Trajectory planning and tracking control for upper limb traction rehabilitation training.
10.7507/1001-5515.202501049
- Author:
Shengguo LUO
1
;
Xiangyun LI
2
;
Qi LU
3
;
Peng CHEN
4
;
Kang LI
2
Author Information
1. College of Electrical Engineering, Sichuan University, Chengdu 610065, P. R. China.
2. West China Biomedical Big Data Center, West China Hospital, Sichuan University, Chengdu 610041, P. R. China.
3. College of Pittsburgh, Sichuan University, Chengdu 610065, P. R. China.
4. College of Mechanical Engineering, Southwest Jiaotong University, Chendu 610031, P. R. China.

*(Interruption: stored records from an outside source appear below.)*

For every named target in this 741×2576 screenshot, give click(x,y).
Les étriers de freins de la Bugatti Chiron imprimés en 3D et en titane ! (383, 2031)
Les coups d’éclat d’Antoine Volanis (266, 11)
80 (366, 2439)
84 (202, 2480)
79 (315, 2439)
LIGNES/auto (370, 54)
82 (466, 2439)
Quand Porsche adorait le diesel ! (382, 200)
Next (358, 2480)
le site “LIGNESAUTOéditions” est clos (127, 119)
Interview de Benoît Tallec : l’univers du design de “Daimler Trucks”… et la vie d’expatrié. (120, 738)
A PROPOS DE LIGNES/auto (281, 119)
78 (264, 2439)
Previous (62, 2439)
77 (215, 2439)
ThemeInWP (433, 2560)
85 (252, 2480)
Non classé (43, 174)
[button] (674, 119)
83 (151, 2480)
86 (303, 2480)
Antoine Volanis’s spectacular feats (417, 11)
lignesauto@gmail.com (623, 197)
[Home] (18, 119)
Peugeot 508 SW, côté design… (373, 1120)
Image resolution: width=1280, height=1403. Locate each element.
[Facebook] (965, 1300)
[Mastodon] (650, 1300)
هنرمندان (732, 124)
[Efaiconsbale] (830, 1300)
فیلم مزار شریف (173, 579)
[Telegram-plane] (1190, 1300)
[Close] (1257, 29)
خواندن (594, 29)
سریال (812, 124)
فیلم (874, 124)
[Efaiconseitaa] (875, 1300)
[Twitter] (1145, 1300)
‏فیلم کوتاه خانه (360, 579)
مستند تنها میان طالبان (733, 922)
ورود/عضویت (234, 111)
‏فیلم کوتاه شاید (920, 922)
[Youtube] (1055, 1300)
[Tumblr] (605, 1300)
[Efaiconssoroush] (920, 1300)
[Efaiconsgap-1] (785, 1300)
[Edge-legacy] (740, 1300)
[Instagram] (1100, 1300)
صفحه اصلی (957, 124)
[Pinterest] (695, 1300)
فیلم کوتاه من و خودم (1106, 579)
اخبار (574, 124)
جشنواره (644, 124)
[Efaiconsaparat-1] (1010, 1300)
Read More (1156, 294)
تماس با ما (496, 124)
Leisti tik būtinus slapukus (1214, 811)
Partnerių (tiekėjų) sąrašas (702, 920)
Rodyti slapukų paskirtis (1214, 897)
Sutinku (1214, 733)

- Publication Type:Journal Article
- Keywords:
Backstepping control;
Interactive space;
Radial basis function neural network;
Singularity avoidance;
Upper limb rehabilitation
- MeSH:
Humans;
Upper Extremity;
Robotics/methods*;
Biomechanical Phenomena;
Neural Networks, Computer;
Traction/methods*;
Algorithms
- From:
Journal of Biomedical Engineering
2025;42(2):318-325
- CountryChina
- Language:Chinese
-
Abstract:
To solve the safety problems caused by the restriction of interaction space and the singular configuration of rehabilitation robot in terminal traction upper limb rehabilitation training, a trajectory planning and tracking control scheme for rehabilitation training is proposed. The human-robot safe interaction space was obtained based on kinematics modeling and rehabilitation theory, and the training trajectory was planned based on the occupational therapy in rehabilitation medicine. The singular configuration of the rehabilitation robot in the interaction space was avoided by exponential adaptive damped least square method. Then, a nonlinear controller for the upper limb rehabilitation robot was designed based on the backstepping control method. Radial basis function neural network was used to approximate the robot model information online to achieve model-free control. The stability of the controller was proved by Lyapunov stability theory. Experimental results demonstrate the effectiveness and superiority of the proposed singular avoidance control scheme.